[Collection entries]
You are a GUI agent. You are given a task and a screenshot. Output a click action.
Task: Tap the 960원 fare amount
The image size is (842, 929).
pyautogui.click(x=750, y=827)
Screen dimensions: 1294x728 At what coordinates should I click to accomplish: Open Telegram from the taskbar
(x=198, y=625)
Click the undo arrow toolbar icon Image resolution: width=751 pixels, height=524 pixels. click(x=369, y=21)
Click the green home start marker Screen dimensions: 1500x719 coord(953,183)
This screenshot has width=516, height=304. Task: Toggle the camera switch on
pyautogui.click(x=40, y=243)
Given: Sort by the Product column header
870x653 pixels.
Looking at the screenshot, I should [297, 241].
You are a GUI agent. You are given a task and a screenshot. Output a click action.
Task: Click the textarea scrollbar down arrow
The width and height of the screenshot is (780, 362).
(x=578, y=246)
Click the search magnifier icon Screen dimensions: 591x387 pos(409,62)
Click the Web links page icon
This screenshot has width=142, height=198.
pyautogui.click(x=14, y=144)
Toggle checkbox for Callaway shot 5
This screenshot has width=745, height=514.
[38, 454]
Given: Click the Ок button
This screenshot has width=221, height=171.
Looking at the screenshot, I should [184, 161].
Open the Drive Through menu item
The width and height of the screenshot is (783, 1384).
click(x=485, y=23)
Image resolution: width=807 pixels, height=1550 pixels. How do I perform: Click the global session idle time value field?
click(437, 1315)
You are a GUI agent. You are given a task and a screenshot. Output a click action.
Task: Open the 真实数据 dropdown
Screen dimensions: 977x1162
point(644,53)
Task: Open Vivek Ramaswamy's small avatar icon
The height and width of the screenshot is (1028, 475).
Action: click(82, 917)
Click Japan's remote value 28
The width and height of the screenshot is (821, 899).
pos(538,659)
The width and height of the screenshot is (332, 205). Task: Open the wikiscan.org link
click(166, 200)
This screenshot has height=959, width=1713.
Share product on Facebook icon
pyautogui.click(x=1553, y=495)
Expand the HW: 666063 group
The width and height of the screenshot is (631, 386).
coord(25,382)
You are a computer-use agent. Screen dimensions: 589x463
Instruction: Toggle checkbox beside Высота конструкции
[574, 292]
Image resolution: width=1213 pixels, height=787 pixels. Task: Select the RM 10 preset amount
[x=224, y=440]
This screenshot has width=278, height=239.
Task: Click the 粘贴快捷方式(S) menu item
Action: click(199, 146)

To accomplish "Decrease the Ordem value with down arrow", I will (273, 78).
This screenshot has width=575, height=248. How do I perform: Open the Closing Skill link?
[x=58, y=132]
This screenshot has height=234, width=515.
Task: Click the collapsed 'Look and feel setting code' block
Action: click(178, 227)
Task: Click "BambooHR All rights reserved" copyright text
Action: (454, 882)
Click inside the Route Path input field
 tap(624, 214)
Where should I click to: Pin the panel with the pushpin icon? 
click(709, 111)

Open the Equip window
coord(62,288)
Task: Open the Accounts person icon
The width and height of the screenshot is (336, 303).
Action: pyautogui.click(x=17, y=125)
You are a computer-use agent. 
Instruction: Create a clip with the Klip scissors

Task brief — The data is to be reproduced in full, every line intact.

Solution below —
You are a GUI agent. You are given a task and a screenshot. Output a click action.
Task: Tap the 960원 fare amount
The image size is (842, 929).
pyautogui.click(x=750, y=827)
Screen dimensions: 1294x728 At what coordinates should I click to accomplish: Open Telegram from the taskbar
(x=198, y=625)
Click the undo arrow toolbar icon Image resolution: width=751 pixels, height=524 pixels. click(x=369, y=21)
Click the green home start marker Screen dimensions: 1500x719 coord(953,183)
This screenshot has width=516, height=304. Task: Toggle the camera switch on
pyautogui.click(x=40, y=243)
Given: Sort by the Product column header
870x653 pixels.
Looking at the screenshot, I should [297, 241].
You are a GUI agent. You are given a task and a screenshot. Output a click action.
Task: Click the textarea scrollbar down arrow
The width and height of the screenshot is (780, 362).
(x=578, y=246)
Click the search magnifier icon Screen dimensions: 591x387 pos(409,62)
Click the Web links page icon
This screenshot has width=142, height=198.
pyautogui.click(x=14, y=144)
Toggle checkbox for Callaway shot 5
This screenshot has width=745, height=514.
[38, 454]
Given: Click the Ок button
This screenshot has width=221, height=171.
Looking at the screenshot, I should [184, 161].
Open the Drive Through menu item
The width and height of the screenshot is (783, 1384).
click(x=485, y=23)
Image resolution: width=807 pixels, height=1550 pixels. How do I perform: Click the global session idle time value field?
click(437, 1315)
You are a GUI agent. You are given a task and a screenshot. Output a click action.
Task: Open the 真实数据 dropdown
Screen dimensions: 977x1162
point(644,53)
Task: Open Vivek Ramaswamy's small avatar icon
The height and width of the screenshot is (1028, 475).
Action: click(82, 917)
Click Japan's remote value 28
The width and height of the screenshot is (821, 899).
pos(538,659)
The width and height of the screenshot is (332, 205). Task: Open the wikiscan.org link
click(166, 200)
This screenshot has height=959, width=1713.
Share product on Facebook icon
pyautogui.click(x=1553, y=495)
Expand the HW: 666063 group
The width and height of the screenshot is (631, 386).
coord(25,382)
You are a computer-use agent. Screen dimensions: 589x463
Instruction: Toggle checkbox beside Высота конструкции
[574, 292]
Image resolution: width=1213 pixels, height=787 pixels. Task: Select the RM 10 preset amount
[x=224, y=440]
This screenshot has width=278, height=239.
Task: Click the 粘贴快捷方式(S) menu item
Action: click(199, 146)

To accomplish "Decrease the Ordem value with down arrow", I will (273, 78).
This screenshot has width=575, height=248. How do I perform: Open the Closing Skill link?
[x=58, y=132]
This screenshot has height=234, width=515.
Task: Click the collapsed 'Look and feel setting code' block
Action: click(178, 227)
Task: Click "BambooHR All rights reserved" copyright text
Action: (454, 882)
Click inside the Route Path input field
 tap(624, 214)
Where should I click to: Pin the panel with the pushpin icon? 
click(709, 111)

Open the Equip window
coord(62,288)
Task: Open the Accounts person icon
The width and height of the screenshot is (336, 303).
Action: pyautogui.click(x=17, y=125)
You are a computer-use agent. 
Instruction: Create a clip with the Klip scissors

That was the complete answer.